(Records contained in a dataset)

+++

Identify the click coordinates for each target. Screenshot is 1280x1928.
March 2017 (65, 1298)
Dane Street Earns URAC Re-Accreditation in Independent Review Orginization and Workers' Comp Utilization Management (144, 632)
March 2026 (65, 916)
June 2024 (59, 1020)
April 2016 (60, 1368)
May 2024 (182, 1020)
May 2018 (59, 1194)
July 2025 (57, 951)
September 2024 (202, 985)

+++

### Work task
Write out every line, unchanged, from the one containing "March 2026 (65, 916)" through the closing line of the data.

### Exercise answer
March 2026 (65, 916)
June 2024 (59, 1020)
April 2016 (60, 1368)
May 2024 (182, 1020)
May 2018 (59, 1194)
July 2025 (57, 951)
September 2024 (202, 985)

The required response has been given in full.